(PROVIDED DATA)

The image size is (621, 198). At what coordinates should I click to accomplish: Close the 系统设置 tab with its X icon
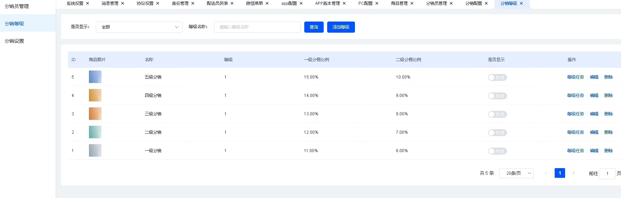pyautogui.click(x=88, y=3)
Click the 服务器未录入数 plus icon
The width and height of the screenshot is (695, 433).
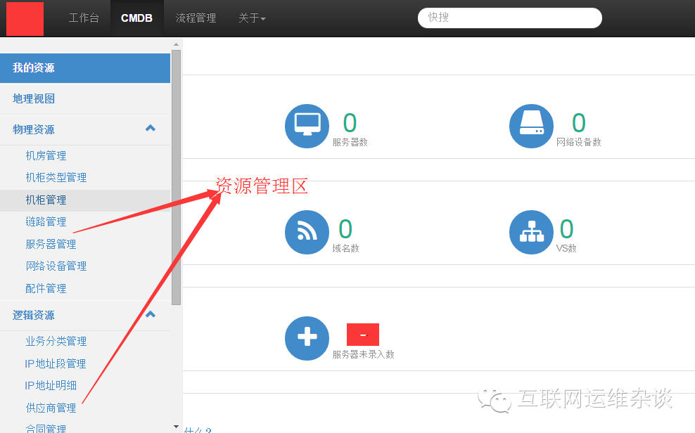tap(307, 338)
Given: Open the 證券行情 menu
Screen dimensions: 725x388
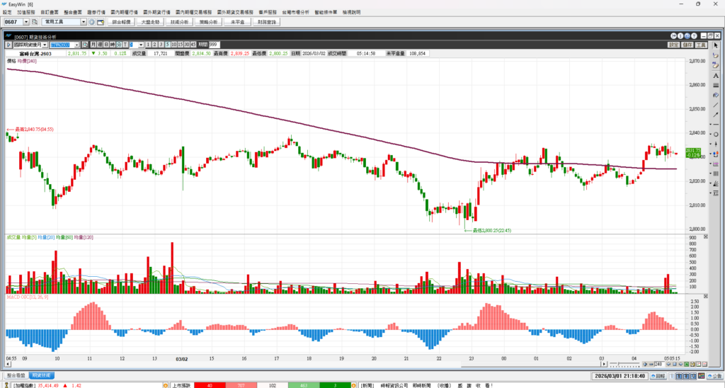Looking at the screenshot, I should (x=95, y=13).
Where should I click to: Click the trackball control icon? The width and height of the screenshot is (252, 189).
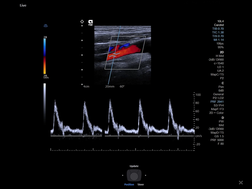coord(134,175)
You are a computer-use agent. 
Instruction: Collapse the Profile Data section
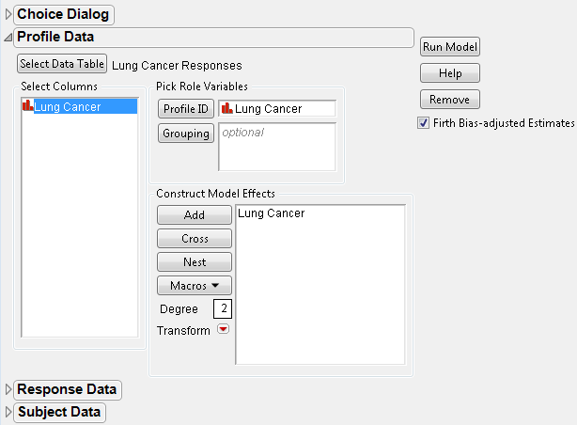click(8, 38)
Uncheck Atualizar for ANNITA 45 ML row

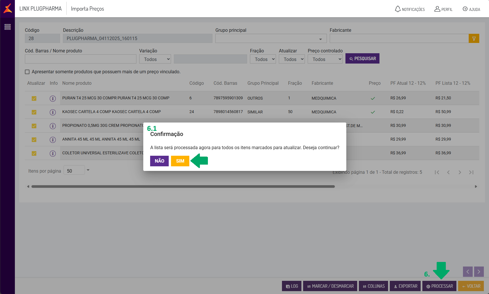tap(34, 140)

(End PROVIDED DATA)
(PROVIDED DATA)

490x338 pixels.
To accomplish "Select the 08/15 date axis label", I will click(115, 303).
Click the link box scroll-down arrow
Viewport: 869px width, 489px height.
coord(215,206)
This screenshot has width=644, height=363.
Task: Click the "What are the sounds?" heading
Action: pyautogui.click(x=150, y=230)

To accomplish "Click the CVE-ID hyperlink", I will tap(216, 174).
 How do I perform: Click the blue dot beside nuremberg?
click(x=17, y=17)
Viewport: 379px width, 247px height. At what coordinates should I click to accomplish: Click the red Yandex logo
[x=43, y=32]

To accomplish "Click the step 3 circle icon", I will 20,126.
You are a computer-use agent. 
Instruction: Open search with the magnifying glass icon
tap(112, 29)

(End PROVIDED DATA)

ACTIVITY:
If a line of the data contains "will", it counts; report the number of such lines and nothing else.

RESPONSE AREA:
3